▶ _What the task asks_
The answer must be an exact reprint of the lines from the one with "Task: Tap the contract number 3556" through the final line of the data, with no pictures included.

- - - - -

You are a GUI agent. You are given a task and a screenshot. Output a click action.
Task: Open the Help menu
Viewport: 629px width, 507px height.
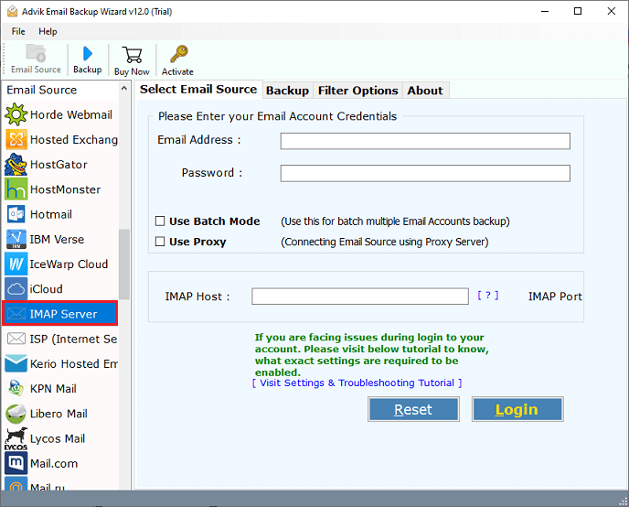pyautogui.click(x=48, y=31)
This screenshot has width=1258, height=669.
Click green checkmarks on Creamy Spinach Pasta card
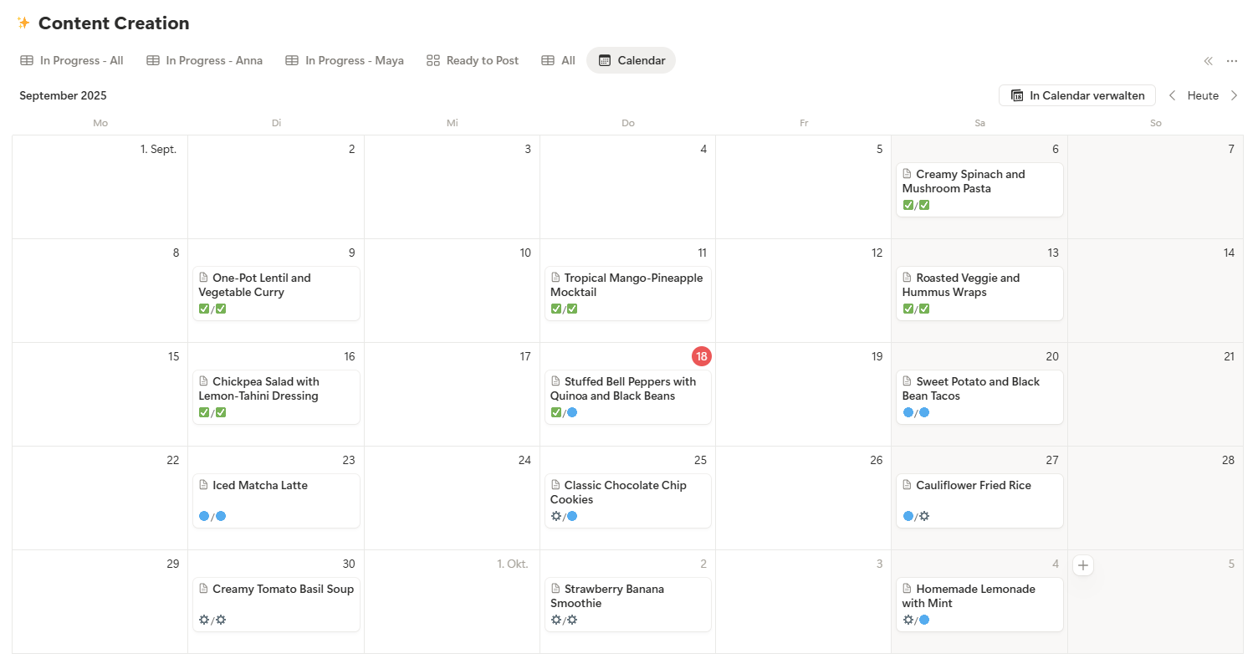(x=916, y=205)
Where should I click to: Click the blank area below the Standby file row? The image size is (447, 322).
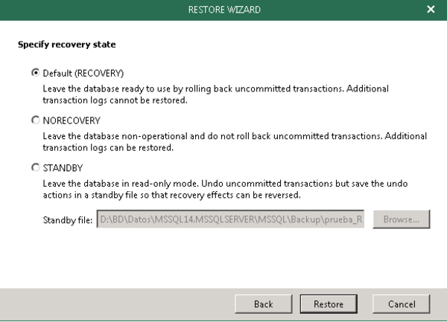(224, 257)
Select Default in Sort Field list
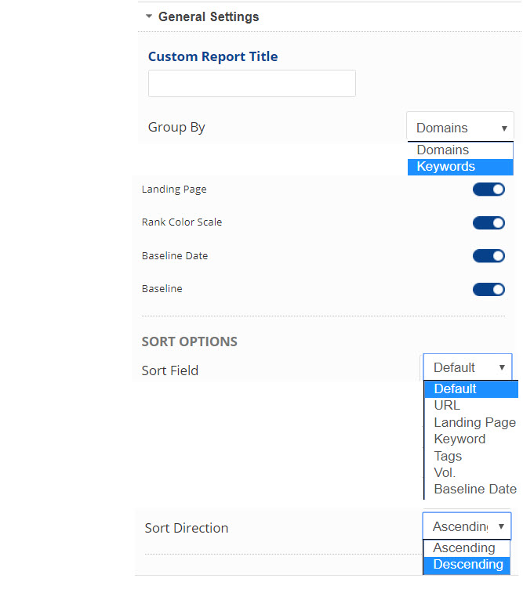Image resolution: width=523 pixels, height=589 pixels. pos(470,389)
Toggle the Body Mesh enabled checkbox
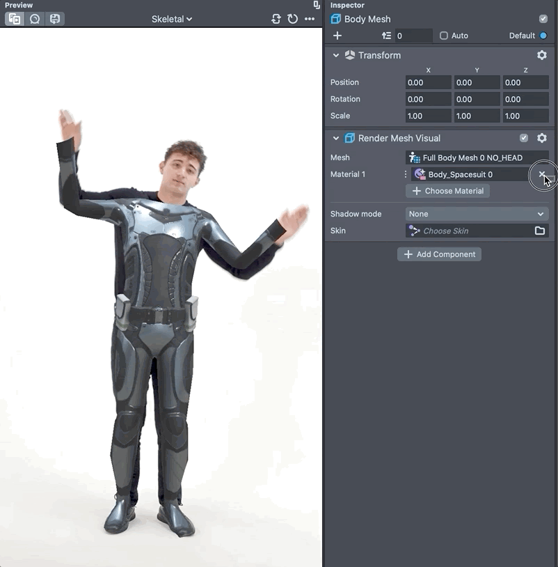The width and height of the screenshot is (558, 567). (x=543, y=19)
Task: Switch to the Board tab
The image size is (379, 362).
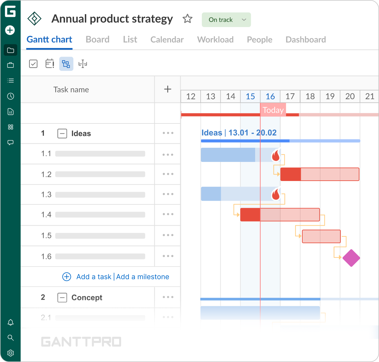Action: click(97, 40)
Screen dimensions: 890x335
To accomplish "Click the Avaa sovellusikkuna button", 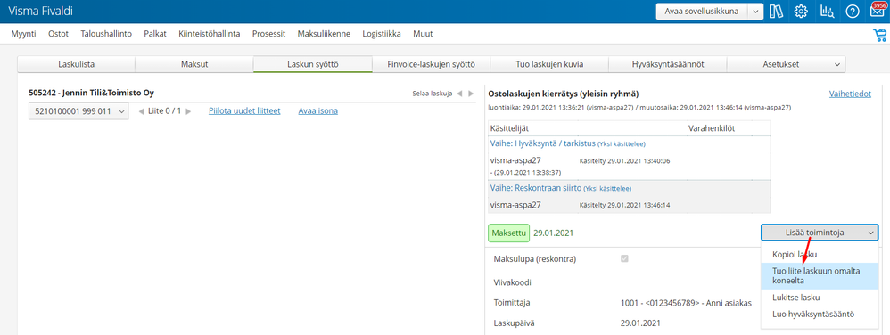I will (x=702, y=12).
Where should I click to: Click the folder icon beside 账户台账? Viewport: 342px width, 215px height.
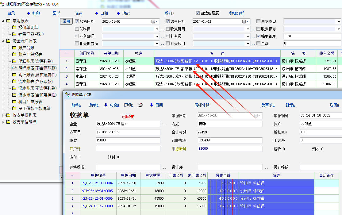pyautogui.click(x=14, y=48)
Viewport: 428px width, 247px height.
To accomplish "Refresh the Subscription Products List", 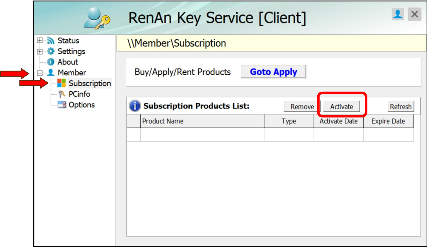I will click(400, 106).
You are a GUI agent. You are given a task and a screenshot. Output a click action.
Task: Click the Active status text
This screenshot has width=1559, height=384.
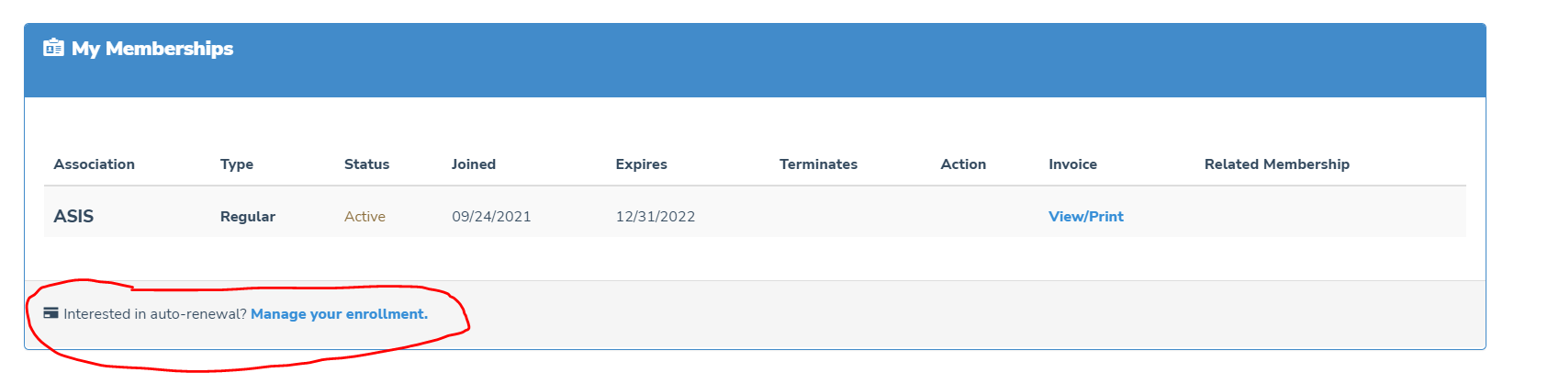pos(365,217)
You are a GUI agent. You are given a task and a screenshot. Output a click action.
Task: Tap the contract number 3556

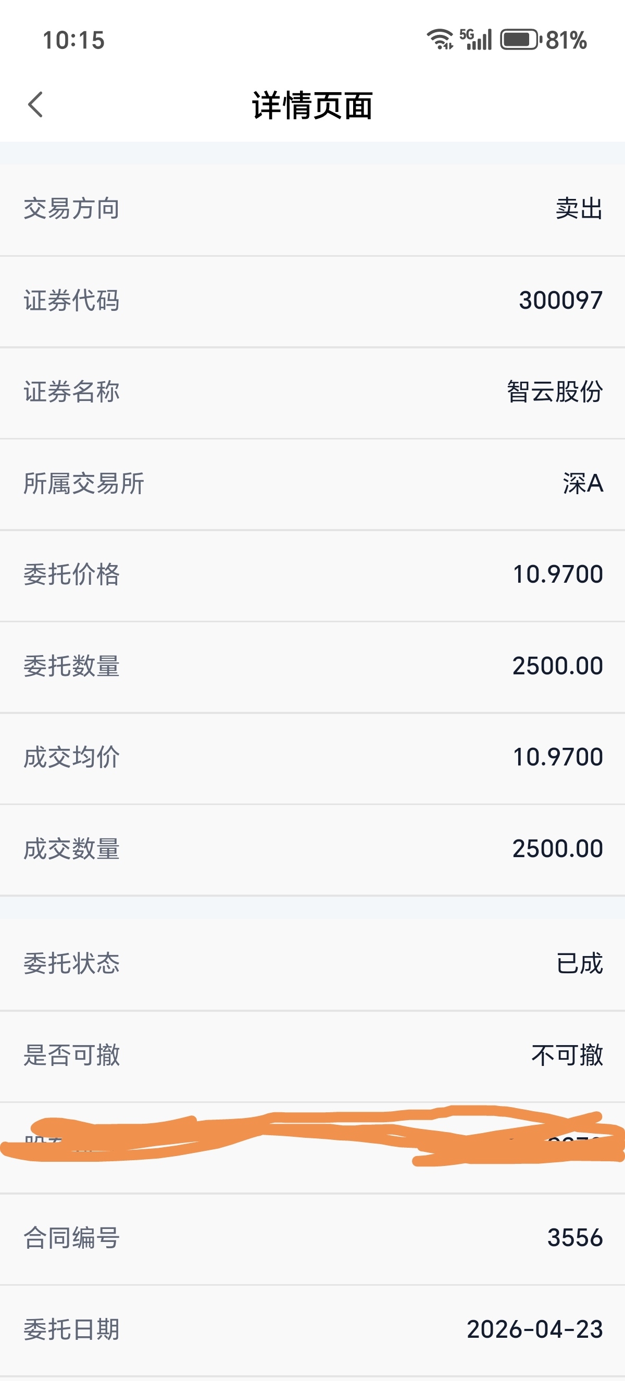575,1238
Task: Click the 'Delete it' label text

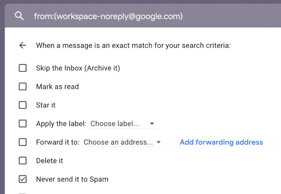Action: [49, 161]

- - - - -

▶ _Answer to the problem_
Task: Tap the contract number 3556

575,1238
Task: Click the 'Delete it' label text

Action: [49, 161]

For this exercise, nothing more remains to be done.